EXTRACTED RECORDS |
>>>>

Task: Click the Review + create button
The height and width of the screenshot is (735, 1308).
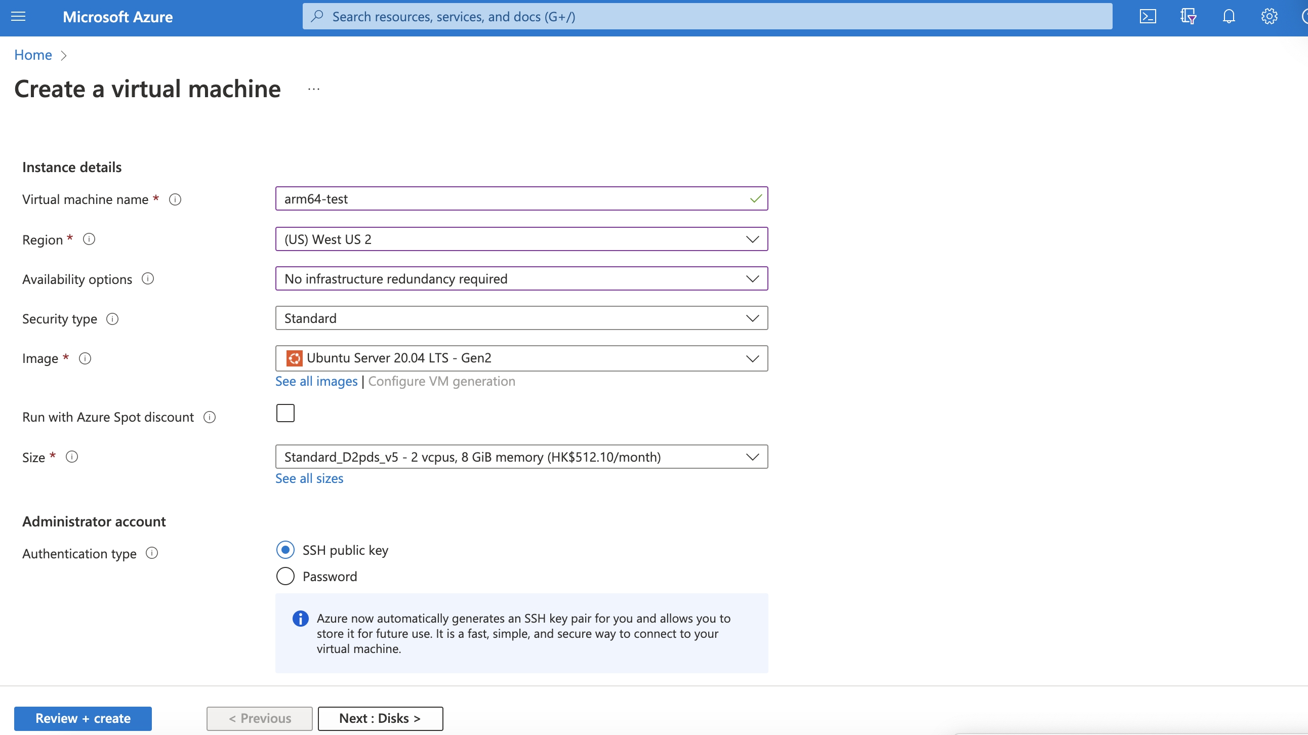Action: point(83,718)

<<<<
>>>>

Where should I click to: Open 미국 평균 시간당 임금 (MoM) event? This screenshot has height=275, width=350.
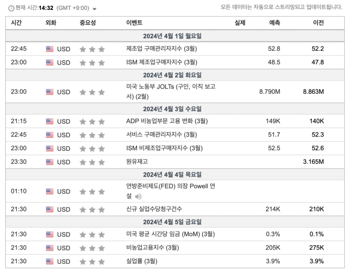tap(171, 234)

<<<<

TASK TO CARRY OUT |
State how many lines of the listing above contain the string "screenshot". Case counts, and the reply should be the number alone.

RESPONSE TO THIS TASK |
2